Could you quote the listing below word for word, from its first line through the line containing "In order to click on Date"?

╭─ MATERIAL FOR THIS EXERCISE

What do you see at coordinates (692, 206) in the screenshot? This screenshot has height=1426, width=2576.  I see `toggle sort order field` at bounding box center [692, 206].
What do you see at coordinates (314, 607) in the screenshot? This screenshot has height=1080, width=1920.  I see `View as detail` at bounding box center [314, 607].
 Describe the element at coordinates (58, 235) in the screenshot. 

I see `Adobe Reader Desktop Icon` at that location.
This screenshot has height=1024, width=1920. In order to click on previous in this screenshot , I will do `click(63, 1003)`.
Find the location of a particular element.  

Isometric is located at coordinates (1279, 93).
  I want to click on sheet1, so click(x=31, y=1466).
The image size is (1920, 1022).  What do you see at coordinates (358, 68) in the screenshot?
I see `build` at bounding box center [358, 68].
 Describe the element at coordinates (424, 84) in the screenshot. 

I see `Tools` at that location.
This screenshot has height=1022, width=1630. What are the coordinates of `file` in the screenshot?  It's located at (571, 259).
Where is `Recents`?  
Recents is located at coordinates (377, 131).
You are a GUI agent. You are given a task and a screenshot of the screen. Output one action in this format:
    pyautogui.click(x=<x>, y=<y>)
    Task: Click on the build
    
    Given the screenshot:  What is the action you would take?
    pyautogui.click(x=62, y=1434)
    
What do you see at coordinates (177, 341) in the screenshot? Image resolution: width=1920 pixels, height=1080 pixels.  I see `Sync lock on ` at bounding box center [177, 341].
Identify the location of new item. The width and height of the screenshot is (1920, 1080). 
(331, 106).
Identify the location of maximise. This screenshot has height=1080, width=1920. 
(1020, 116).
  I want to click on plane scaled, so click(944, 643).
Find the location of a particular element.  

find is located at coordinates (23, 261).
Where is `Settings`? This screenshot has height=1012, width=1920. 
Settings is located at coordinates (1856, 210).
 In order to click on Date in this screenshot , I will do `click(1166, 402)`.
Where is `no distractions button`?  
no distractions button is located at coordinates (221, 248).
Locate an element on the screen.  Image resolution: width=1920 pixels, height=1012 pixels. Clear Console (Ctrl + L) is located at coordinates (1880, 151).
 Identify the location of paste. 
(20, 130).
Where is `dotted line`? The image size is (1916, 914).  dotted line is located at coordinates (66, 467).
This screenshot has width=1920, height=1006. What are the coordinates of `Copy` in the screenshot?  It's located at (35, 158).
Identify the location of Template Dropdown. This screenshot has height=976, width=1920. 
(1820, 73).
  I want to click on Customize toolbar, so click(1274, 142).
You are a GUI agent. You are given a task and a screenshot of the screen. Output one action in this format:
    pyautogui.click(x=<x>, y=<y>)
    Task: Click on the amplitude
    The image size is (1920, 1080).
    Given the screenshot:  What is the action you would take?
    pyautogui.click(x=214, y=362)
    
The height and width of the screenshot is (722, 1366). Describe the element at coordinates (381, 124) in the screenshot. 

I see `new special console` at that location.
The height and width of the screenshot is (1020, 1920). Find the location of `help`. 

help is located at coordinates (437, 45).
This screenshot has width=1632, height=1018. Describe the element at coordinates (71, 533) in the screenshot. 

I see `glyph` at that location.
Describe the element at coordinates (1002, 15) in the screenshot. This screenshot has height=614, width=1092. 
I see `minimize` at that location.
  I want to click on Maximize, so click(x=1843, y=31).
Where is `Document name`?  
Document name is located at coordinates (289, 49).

╰─

• **WORKED SOLUTION**:
What do you see at coordinates (692, 206) in the screenshot? This screenshot has height=1426, width=2576.  I see `toggle sort order field` at bounding box center [692, 206].
What do you see at coordinates (314, 607) in the screenshot? This screenshot has height=1080, width=1920.  I see `View as detail` at bounding box center [314, 607].
 Describe the element at coordinates (58, 235) in the screenshot. 

I see `Adobe Reader Desktop Icon` at that location.
This screenshot has height=1024, width=1920. In order to click on previous in this screenshot , I will do `click(63, 1003)`.
Find the location of a particular element.  

Isometric is located at coordinates (1279, 93).
  I want to click on sheet1, so click(x=31, y=1466).
The image size is (1920, 1022).  What do you see at coordinates (358, 68) in the screenshot?
I see `build` at bounding box center [358, 68].
 Describe the element at coordinates (424, 84) in the screenshot. 

I see `Tools` at that location.
This screenshot has height=1022, width=1630. What are the coordinates of `file` in the screenshot?  It's located at (571, 259).
Where is `Recents`?  
Recents is located at coordinates (377, 131).
You are a GUI agent. You are given a task and a screenshot of the screen. Output one action in this format:
    pyautogui.click(x=<x>, y=<y>)
    Task: Click on the build
    
    Given the screenshot:  What is the action you would take?
    pyautogui.click(x=62, y=1434)
    
What do you see at coordinates (177, 341) in the screenshot? Image resolution: width=1920 pixels, height=1080 pixels.  I see `Sync lock on ` at bounding box center [177, 341].
Identify the location of new item. The width and height of the screenshot is (1920, 1080). 
(331, 106).
Identify the location of maximise. This screenshot has height=1080, width=1920. 
(1020, 116).
  I want to click on plane scaled, so click(944, 643).
Find the location of a particular element.  

find is located at coordinates (23, 261).
Where is `Settings`? This screenshot has height=1012, width=1920. 
Settings is located at coordinates (1856, 210).
 In order to click on Date in this screenshot , I will do `click(1166, 402)`.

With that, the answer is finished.